All eyes are on Sidewalk Labs' futuristic plans for a data-driven neighborhood in Toronto. But no one's watching more closely than Bianca Wylie.
“I reject the technocratic vision of problem solving,” says Bianca Wylie.Calvin Thomas

In October 2017, Dan Doctoroff, the CEO of Sidewalk Labs, and Will Fleissig, then the CEO of Waterfront Toronto, took to the Toronto Star to talk about a big plan for the Canadian metropolis. Sidewalk Labs, a subsidiary of Alphabet, would build a digitally wired neighborhood of the future on the edge of Lake Ontario.
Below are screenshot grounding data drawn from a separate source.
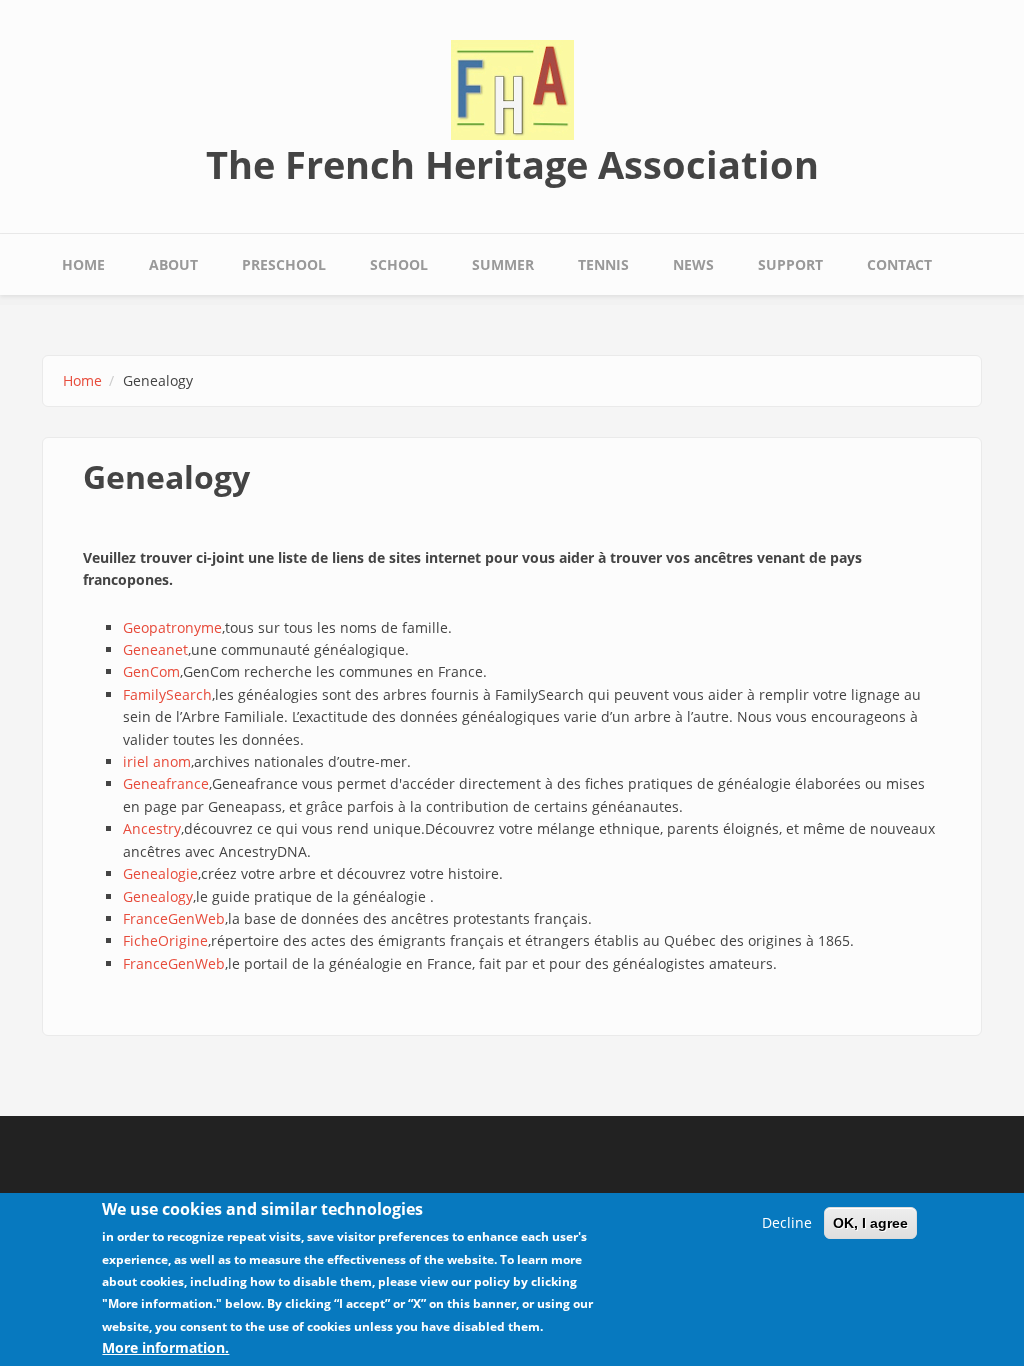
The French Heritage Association (512, 164)
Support (790, 264)
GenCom (151, 671)
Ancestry (152, 828)
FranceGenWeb (174, 918)
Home (83, 264)
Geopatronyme (172, 627)
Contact (899, 264)
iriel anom (157, 761)
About (173, 264)
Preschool (284, 264)
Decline (787, 1222)
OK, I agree (870, 1223)
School (399, 264)
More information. (165, 1347)
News (693, 264)
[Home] (512, 88)
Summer (503, 264)
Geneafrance (166, 783)
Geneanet (155, 649)
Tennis (603, 264)
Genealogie (160, 873)
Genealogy (158, 896)
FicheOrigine (165, 940)
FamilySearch (167, 694)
At “Quayside,” data-gathering sensors knitted together with cutting-edge urban design could make congestion, unaffordable housing, and excess emissions things of the past.

The short op-ed stated repeatedly how important the public’s input would be over the coming year of initial project planning, bolstered by a $50 million investment from Sidewalk. “Sidewalk Toronto is about improving people’s lives, not developing technology for technology’s sake,” the CEOs wrote. It was a sweet-sounding introduction. But it set off alarm bells for Bianca Wylie. Its authors seemed to lean on a confusing presumption.